The elevator pinged, and he walked into it as he slipped the cell into his pocket, relief filling him. Turning, he fixed his gaze on the panel, willing the lift to move faster.

And tried not to think about what a son of a bitch he was.





Special Agent Mark Foster

November 6

7:30 p.m.

At Mark’s entrance, Ben Craw looked up from the long table he’d had brought into his motel room and grunted. “I gave up on you hours ago and went out for a bite.”

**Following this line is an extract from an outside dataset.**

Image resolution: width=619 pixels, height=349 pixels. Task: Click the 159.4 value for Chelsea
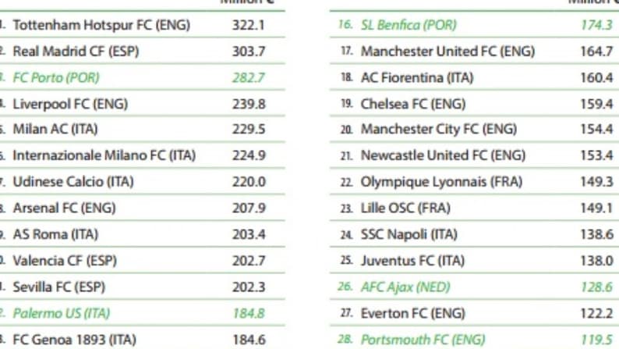pos(596,104)
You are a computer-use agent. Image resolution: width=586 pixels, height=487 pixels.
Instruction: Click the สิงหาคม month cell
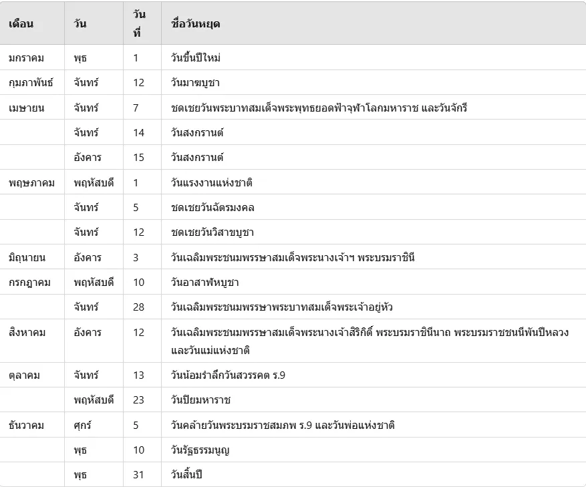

Setting the pizza box down on the desk tucked in the corner of the room, Mark unzipped his coat and slipped out of it, hanging it on the back of the desk chair. “It took longer than I thought it would to get David Willard to make time for an interview today. But no worries. I’m hungry enough to eat the whole pie myself.” He flipped open the lid of the box and placed a wedge of pizza onto one of the paper plates the restaurant had included. Turning, he strolled back to the table, studying the papers strewn across it as he lifted the piece of pizza to his mouth and bit into it. “Oh, my God.” The explosion of taste had his eyes closing in ecstasy. He took another greedy bite. “This is amazing.”